Written request:
Rewrite everything from the line containing "Click inside the message textarea" down to the end of the entries, changing "speech bubble" to "comment bubble" and leaving every other part as it is.

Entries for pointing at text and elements

*-*-*

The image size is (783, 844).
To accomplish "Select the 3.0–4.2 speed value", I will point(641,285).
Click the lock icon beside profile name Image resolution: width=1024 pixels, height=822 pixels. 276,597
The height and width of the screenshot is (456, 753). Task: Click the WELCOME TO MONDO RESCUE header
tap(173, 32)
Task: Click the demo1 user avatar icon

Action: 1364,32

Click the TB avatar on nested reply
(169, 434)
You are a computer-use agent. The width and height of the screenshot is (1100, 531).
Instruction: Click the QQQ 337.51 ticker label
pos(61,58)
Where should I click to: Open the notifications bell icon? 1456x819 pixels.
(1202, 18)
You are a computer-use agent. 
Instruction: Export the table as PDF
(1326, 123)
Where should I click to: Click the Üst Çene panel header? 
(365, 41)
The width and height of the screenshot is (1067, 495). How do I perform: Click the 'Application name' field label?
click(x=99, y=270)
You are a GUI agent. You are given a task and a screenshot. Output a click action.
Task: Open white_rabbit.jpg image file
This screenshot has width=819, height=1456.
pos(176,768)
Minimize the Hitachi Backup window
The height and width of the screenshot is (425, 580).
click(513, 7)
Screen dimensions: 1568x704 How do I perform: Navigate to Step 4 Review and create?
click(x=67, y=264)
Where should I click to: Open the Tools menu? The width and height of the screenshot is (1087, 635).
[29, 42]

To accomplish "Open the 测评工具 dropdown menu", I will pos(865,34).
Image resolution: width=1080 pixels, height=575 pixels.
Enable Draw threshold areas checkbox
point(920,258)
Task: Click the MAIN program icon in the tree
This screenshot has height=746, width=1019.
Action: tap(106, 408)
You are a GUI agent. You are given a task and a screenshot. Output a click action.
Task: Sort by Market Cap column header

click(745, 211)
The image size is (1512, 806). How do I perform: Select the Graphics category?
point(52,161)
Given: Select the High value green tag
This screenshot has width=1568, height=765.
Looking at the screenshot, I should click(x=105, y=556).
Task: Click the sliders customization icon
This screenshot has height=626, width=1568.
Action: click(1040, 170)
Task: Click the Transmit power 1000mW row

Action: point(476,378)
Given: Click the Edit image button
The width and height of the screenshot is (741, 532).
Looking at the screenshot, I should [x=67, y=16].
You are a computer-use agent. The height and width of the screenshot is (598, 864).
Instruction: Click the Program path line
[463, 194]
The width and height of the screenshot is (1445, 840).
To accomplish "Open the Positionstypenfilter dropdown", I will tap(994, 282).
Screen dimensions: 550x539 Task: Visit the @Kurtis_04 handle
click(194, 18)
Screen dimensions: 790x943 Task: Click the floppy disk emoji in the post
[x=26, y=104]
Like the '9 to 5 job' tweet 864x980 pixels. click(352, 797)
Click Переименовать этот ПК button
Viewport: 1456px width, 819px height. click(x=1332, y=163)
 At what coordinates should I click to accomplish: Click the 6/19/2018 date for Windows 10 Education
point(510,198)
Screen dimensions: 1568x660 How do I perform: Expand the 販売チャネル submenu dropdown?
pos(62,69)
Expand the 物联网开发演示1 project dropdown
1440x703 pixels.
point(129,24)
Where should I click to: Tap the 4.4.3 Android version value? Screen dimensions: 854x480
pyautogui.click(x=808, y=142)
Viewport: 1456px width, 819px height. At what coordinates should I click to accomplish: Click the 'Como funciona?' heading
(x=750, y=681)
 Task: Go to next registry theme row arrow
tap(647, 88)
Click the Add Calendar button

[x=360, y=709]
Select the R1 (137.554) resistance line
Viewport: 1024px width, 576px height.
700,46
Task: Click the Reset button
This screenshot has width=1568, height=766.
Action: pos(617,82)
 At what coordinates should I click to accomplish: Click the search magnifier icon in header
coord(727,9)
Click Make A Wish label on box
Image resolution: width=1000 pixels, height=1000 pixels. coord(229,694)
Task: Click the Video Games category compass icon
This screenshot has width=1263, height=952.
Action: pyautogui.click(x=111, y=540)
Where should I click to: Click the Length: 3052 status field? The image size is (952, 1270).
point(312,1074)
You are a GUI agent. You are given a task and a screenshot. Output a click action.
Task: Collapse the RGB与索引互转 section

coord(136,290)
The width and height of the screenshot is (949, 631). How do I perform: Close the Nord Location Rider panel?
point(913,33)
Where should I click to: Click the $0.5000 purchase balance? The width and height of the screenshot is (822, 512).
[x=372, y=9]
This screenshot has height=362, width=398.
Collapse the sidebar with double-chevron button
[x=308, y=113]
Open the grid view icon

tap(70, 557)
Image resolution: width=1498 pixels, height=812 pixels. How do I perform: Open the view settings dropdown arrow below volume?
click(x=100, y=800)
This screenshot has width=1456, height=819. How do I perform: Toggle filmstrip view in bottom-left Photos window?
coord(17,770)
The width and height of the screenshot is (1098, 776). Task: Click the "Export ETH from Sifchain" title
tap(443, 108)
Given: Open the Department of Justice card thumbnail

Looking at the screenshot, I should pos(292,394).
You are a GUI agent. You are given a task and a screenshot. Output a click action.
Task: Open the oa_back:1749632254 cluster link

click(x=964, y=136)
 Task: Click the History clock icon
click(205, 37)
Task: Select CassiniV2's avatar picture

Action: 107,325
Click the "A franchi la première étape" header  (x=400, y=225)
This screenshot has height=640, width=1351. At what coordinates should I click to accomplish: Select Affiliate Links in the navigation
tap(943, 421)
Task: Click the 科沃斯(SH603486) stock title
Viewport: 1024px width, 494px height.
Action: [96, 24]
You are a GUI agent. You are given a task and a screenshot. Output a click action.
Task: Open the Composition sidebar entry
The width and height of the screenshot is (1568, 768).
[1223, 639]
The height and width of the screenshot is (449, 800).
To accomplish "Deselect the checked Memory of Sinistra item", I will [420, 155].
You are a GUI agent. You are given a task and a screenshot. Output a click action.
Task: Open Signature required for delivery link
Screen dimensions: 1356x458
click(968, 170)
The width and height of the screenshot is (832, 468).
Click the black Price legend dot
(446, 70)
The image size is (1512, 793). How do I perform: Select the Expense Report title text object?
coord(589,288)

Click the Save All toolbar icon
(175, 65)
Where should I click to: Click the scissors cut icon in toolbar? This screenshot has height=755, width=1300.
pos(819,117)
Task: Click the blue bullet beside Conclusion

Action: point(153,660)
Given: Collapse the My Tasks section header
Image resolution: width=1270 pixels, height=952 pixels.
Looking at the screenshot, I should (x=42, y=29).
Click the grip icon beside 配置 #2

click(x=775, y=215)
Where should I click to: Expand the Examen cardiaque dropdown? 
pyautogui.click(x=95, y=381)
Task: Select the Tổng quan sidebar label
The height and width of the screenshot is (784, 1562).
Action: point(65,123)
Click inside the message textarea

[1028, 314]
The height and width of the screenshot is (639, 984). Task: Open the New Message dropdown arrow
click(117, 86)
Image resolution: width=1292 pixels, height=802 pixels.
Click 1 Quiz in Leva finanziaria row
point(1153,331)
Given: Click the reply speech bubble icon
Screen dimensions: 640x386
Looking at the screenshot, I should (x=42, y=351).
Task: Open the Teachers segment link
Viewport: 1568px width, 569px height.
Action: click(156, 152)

*-*-*

The answer:
Click inside the message textarea

[1028, 314]
The height and width of the screenshot is (639, 984). Task: Open the New Message dropdown arrow
click(117, 86)
Image resolution: width=1292 pixels, height=802 pixels.
Click 1 Quiz in Leva finanziaria row
point(1153,331)
Given: Click the reply comment bubble icon
Screen dimensions: 640x386
Looking at the screenshot, I should (x=42, y=351).
Task: Open the Teachers segment link
Viewport: 1568px width, 569px height.
Action: click(156, 152)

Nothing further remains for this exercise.